Limitations & Future Work¶
- Experiments are conducted only on a 7B-scale model (Alpaca-7b); the effectiveness of multi-shot at larger scales remains to be validated.
- Only a single constraint (safety) is considered; theoretical and empirical investigation of multi-constraint settings (e.g., simultaneously constraining safety, toxicity, and bias) is needed.
- The theory relies on the parametrization gap assumption, whose quantification in practical LLMs remains unclear.
- The convergence rate of dual variables depends on the number of prompts and sampled responses; the computational overhead in deployment warrants careful consideration.
Related Work & Insights¶
- vs. Safe RLHF (Dai et al., 2024): Safe RLHF employs an iterative primal-dual method that simultaneously updates the policy and dual variables, which may fail to converge in the worst case. CAID avoids this by adopting an alternating strategy that updates the dual variable before the policy.
- vs. One-shot Safety Alignment (Huang et al., 2024): The one-shot method computes the optimal dual variable in distribution space and performs a single alignment pass, but provides no optimality guarantee in parameter space. CAID generalizes the one-shot approach to a multi-shot framework, preserving its advantages while correcting parametrization error.
- vs.

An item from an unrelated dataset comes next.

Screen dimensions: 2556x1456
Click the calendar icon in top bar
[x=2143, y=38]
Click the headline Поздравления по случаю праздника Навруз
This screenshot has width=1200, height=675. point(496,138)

SimPO / DPO variants: The CAID framework is orthogonal to the specific alignment algorithm and DPO can be replaced with variants such as SimPO.
Rating¶
- Novelty: ⭐⭐⭐⭐ — First complete optimality theory for constrained LLM alignment; the multi-shot warm-start design is elegant.
- Experimental Thoroughness: ⭐⭐⭐⭐ — Includes scorer-based evaluation, GPT-4o-based evaluation, adversarial evaluation, and red-teaming case studies, providing multi-faceted validation.
- Writing Quality: ⭐⭐⭐⭐⭐ — 51 pages including appendix; theoretical derivations are complete and rigorous; experimental details are thorough.
- Value: ⭐⭐⭐⭐ — Provides both theoretical foundations and practical methods for constrained alignment, though the 7B scale limits immediate applicability.